We collected dust from the bedrooms of 428 children born from 1987 to 1989 and measured Der f 1 and Der p 1 (microg/g dust, combined). Follow-up at 6 to 7 years of age included clinical examination, skin prick testing, specific serum IgE measurement, and methacholine challenge.
No overall association was evident for any outcome except bronchial hyperresponsiveness (adjusted odds ratio [OR], 0.62; 95% CI, 0.38-1.00; P <.050; and OR, 0.53; CI, 0.27-1.04; P <.065 for dust mite allergen levels > or =2 microg/g and >10 microg/g, respectively).
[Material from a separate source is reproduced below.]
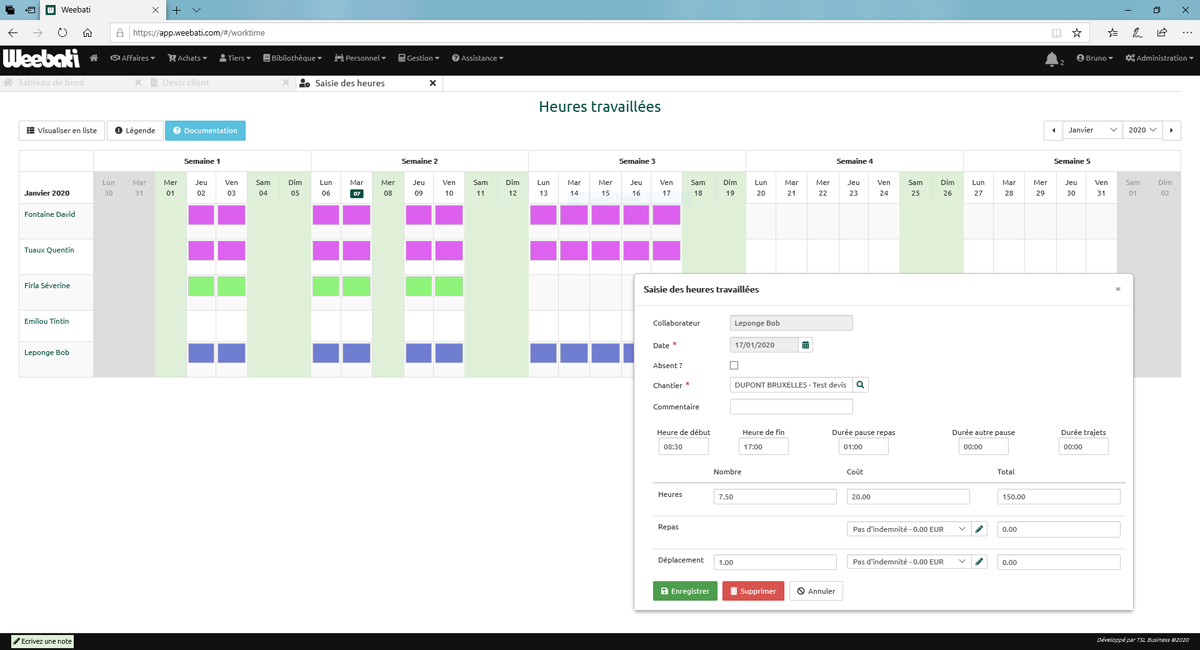This screenshot has height=650, width=1200.
Task: Click the pencil icon in Déplacement row
Action: pyautogui.click(x=980, y=562)
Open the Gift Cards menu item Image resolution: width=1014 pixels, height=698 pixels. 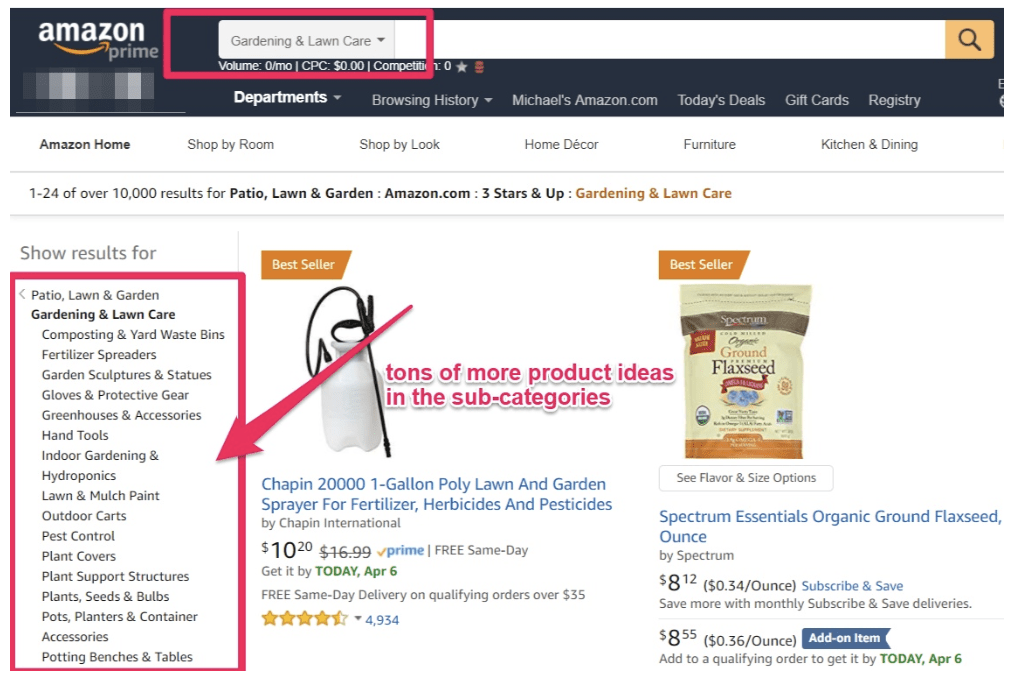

With a parental history of allergy and asthma, there was an association between a positive dust mite skin test (OR, 2.09; CI, 0.93-4.73; P <.076) and dust mite allergen level >10 microg/g. The inverse was true for children without a parental history. Dust mite exposure of >10 microg/g was associated with a decreased risk of current atopic asthma among children with a parental history (OR, 0.39; CI, 0.05-3.13; P <.376), but with increased risk if without a parental history (OR, 1.52; CI, 0.22-10.6; P <.673).
Parental history is an important independent variable in the relationship between early dust mite exposure and atopic outcomes. Increased exposure during infancy is associated with a higher risk for sensitization in the presence of a positive parental history, but is protective among children of parents without a history of atopic disease.